Kronologi peristiwa yang menyayat hati ini terungkap bahwa bocah SD yang berusia 10 tahun tersebut mengakhiri hidupnya pada Kamis (29/1) siang. Beberapa saat sebelum kejadian tragis itu, ia sempat mengungkapkan keinginannya untuk dibelikan buku dan pensil kepada ibundanya. Namun, karena keterbatasan finansial yang dialami keluarga, sang ibu tidak mampu memenuhi permintaan tersebut. Ketidakmampuan untuk memenuhi kebutuhan dasar pendidikan yang sederhana inilah yang diduga menjadi pemicu utama keputusasaan yang berujung pada tindakan fatal tersebut. Peristiwa ini meninggalkan luka yang sangat dalam, tidak hanya bagi keluarga korban tetapi juga bagi seluruh warga di Dusun Sawasina, Desa Nuruwolo, Kecamatan Jerebuu, yang turut merasakan kehilangan dan keprihatinan mendalam.

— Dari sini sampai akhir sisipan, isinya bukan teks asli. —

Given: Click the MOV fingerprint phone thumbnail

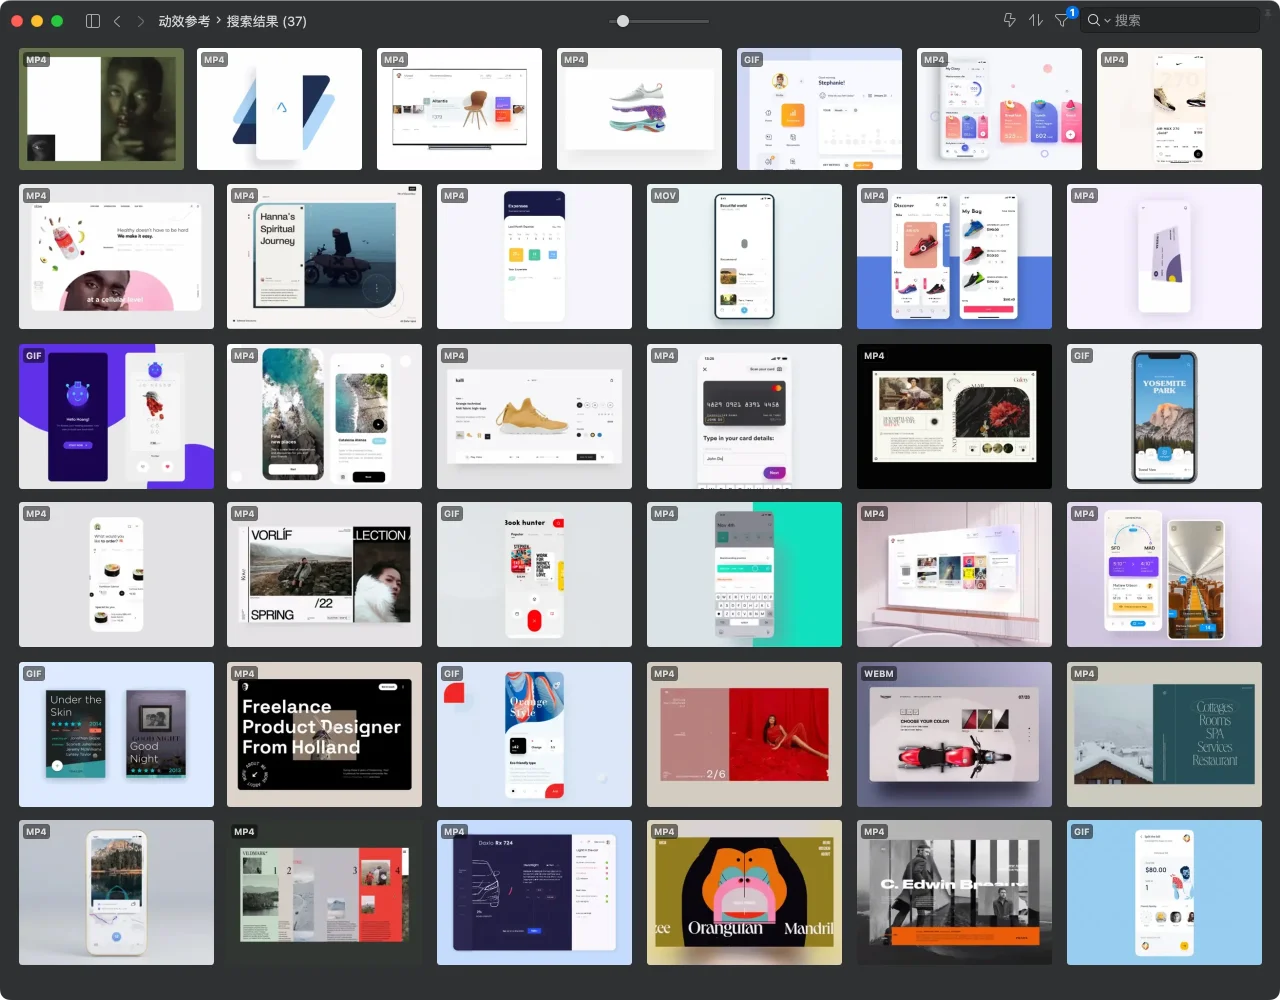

Merujuk pada referensi tambahan, kasus serupa pernah terjadi dan mendapat sorotan tajam. Wakil Ketua Komisi X DPR RI, misalnya, pernah mendesak Kementerian Pendidikan, Kebudayaan, Riset, dan Teknologi (Kemendikdasmen) untuk mengusut tuntas tragedi pendidikan nasional ini. Kasus tersebut juga melibatkan siswa SD di Ngada, NTT, yang diduga bunuh diri karena ketidakmampuan keluarga membeli buku dan alat tulis. Hal ini menunjukkan bahwa isu ketidakmampuan membeli perlengkapan sekolah sebagai pemicu keputusasaan pada anak bukanlah fenomena tunggal. Penting untuk melakukan investigasi mendalam apakah bantuan pendidikan yang bersumber dari Anggaran Pendapatan dan Belanja Negara (APBN) telah tersalurkan secara tepat sasaran. Selain itu, sekolah memiliki peran krusial dalam melakukan deteksi dini terhadap kondisi sosial dan psikologis siswa, sehingga intervensi dapat dilakukan sebelum krisis terjadi.